Saturday, June 11, 2016

My life koan: What is a hypothesis?

Alice and the Dutchess (Lewis Carrol)

The "scientific method" is neither, but it's convenient for folks who know little of science to press onto children who know even less.

The concept of hypothesis is the heart of science--and yet after decades of trying, I have yet to be able to define what it means to myself, never mind children.

I imagine a Rōshi posing the question to me:

Enso by Yuma , CC

 "What is a hypothesis?"

And no matter what I answer, it is incomplete or wrong or banal or tautologous or incoherent or vapid....I imagine myself locking eyes with the wise elder, hoping he can see the wisp of understanding in my eyes before it all falls apart the moment I open my  mouth.

And maybe that's the point--the concept of hypothesis is more primal than our spoken language.

I can say what it is not, though--it is not a prediction, though it is used to make predictions.

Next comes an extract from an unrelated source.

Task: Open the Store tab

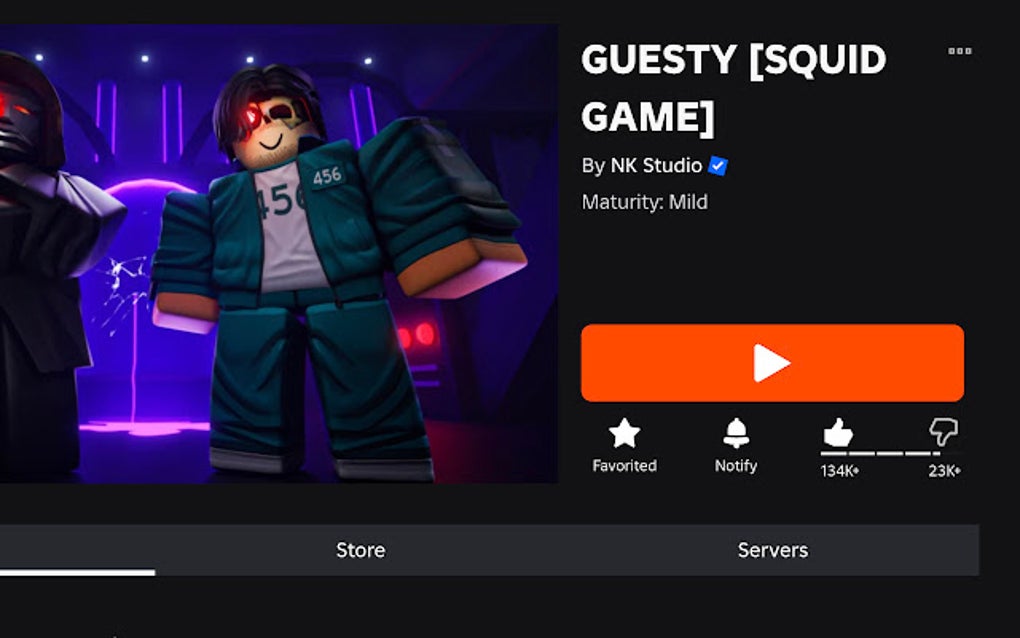Action: pyautogui.click(x=360, y=550)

A hypothesis presumes some model of how the natural world works, which requires that one has a relationship with the natural world, and is itself about the relationships within this relationship you have with the natural world.

Or, as the Dutchess said to Alice:
"Never imagine yourself not to be otherwise than what it might appear to others that what you were or might have been was not otherwise than what you had been would have appeared to them to be otherwise."

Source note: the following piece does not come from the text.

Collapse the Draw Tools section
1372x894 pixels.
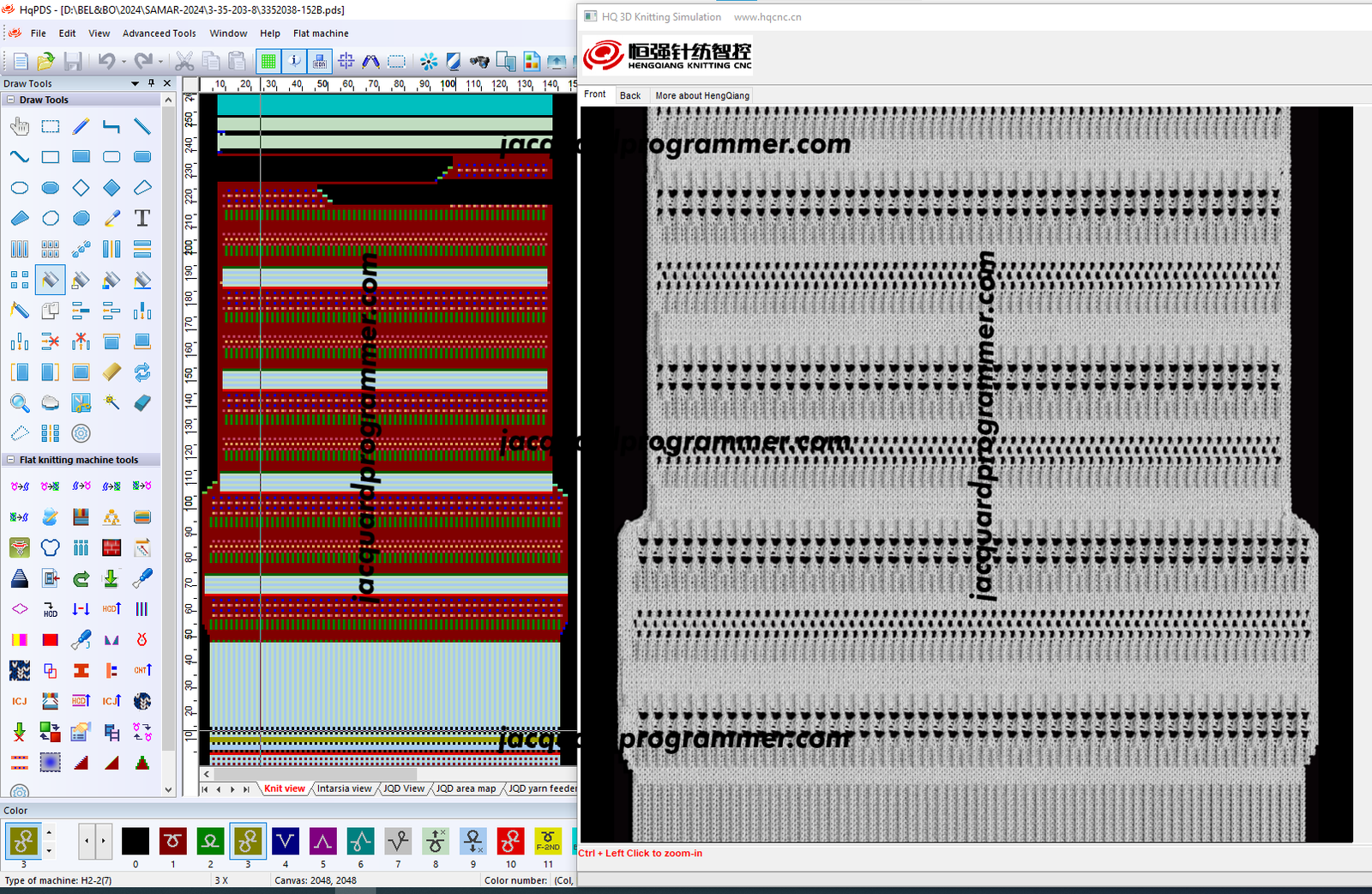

Applying the Next Generation Science Standards requires knowing "simple" words like matter, energy, and hypothesis. Look at any school textbook and see how space is used to talk about any of these words.

Tattooing a ensō on your forehead does not make you a Buddhist; following the scientific method will not make you a scientist.



OK, zen science teacher masters--What is a hypothesis? I'd love to post your responses.